The quoting of Omri Sharon's recorded nonsense about the Greek island affair raised an uproar because he said in the interview on Army Radio last week, "If it succeeds there will be enough money to pay all of us."

The quoting of Omri Sharon's recorded nonsense about the Greek island affair raised an uproar because he said in the interview on Army Radio last week, "If it succeeds there will be enough money to pay all of us." The ending, which is more interesting, was forgotten. Sharon said that if the deal succeeded, there would be enough "to pay all of us and to get away from here." It is unclear who "all of us" are, but it is certainly clear that he is entertaining the idea of getting away.

The importance of the younger Sharon's fantasy world is that it represents the mood among many rich people's children, who have enjoyed the fat of this land. Grown children whose parents blazed an easy trail for them - for economic security, status and connections. Now it is they, regardless of their political views (if they even bothered to develop serious political opinions) who unceasingly threaten those around them with the possibility that they are about to "get away from here."

They do not always go. They usually don't have to. In any case, they are not really "here." They may study here at a university and be accepted into a law firm or for a job at a company owned by Daddy or arranged by Daddy, but they go "there" to have fun, invest in real estate "there," and have a greater sense of belonging "there" than "here."

So why don't they leave, once and for all? Because their whole existence "there" is a capricious and defiant threat. No "there" will let them do what they do "here," the place they are so contemptuous of, that gave them such extravagant abundance.

Businessman Sami Shamoon, for example, told Haaretz during an interview for the year's end economic supplement that he is sick of Israeli bureaucracy. Anyone unfamiliar with his biography might think that he stood in line for years at the Land Registration office or in the crowded queue at the Population Registry office in Netanya, or at the even more crowded and humiliating one in East Jerusalem.

Perhaps he encountered the inflexibility of some clerk at the Employment Service. No.
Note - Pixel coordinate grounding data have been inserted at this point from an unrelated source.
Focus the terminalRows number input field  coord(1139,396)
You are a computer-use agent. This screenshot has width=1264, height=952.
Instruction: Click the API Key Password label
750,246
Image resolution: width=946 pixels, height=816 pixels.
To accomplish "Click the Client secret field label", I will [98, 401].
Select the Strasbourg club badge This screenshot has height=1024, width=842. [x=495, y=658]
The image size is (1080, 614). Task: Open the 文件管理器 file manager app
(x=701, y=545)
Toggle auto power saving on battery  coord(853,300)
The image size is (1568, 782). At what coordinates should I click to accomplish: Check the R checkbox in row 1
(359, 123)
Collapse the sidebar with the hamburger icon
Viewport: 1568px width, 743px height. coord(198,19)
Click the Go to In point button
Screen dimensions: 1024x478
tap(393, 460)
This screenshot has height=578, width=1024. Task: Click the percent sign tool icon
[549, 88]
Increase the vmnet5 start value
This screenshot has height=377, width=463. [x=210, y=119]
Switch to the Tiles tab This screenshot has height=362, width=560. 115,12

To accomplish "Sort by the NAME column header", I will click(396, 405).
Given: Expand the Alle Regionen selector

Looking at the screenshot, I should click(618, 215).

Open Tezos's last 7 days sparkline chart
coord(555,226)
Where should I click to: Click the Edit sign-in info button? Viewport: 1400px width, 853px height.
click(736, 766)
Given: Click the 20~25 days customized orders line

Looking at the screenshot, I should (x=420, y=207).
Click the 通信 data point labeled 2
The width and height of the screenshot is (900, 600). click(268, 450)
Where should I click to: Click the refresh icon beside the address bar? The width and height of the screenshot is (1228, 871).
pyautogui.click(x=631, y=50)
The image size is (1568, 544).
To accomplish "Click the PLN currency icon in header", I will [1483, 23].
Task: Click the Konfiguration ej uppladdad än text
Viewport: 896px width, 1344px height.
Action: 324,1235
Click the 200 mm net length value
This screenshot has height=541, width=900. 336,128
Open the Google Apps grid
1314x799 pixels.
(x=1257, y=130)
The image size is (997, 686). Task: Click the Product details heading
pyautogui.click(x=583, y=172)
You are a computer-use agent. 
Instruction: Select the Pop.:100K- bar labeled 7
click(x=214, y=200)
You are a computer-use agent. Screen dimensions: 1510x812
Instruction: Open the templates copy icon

Before purchasing Yakhin-Hakal, Shamoon met with Ariel Sharon, who was at that time the housing minister and was in charge of the Israel Lands Administration (ILA). Shamoon received Sharon's assurance that all the company's lands would be leased to him for at least 98 years.

Which bureaucracy, then, is Shamoon sick of? That he had to wait no less than three months for an answer from minister Ehud Olmert regarding Yakhin's rights in its dispute with the ILA? Shamoon denies that he acquired the company in order to turn the land it owned into real estate that would yield him a fortune, and insists that he actually wanted to grow lychees, but that the water restrictions are what broke him. Even if one tries very hard to accept his story, it is hard to identify with his breathless expectation for an answer from Olmert when farmers in the moshavim in Beit She'an or the northern border area, immigrants from the 1950s and 1960s, stand idly beside their empty chicken coops and greenhouses and hardly recognize the clerk who pays them their monthly pensions.

Although Shamoon has enough money to be "there," in London, it is unclear why he - like Shari Arison, who left for personal reasons - feels obliged to slander "here" from "there," when Israel gave him the red carpet treatment and will continue to do so as long as the connection between politics and capital exists.

All the rest, the ones who are still "here," but are constantly threatening to go "there," will certainly be here a lot longer. After all, this devoted country can give them so much more. Those who are constantly threatening to leave, declaring that they are "packing their suitcases," are sure that London is waiting for them. In their eyes, Tel Aviv is not real, because the culture and the society that have developed here do not interest them beyond what these can provide them.

And since they are not connected to the local roots, it is clear that even their "there" is imaginary. Let them leave. Let's see which minister will be waiting for them there and promise them a 98-year lease.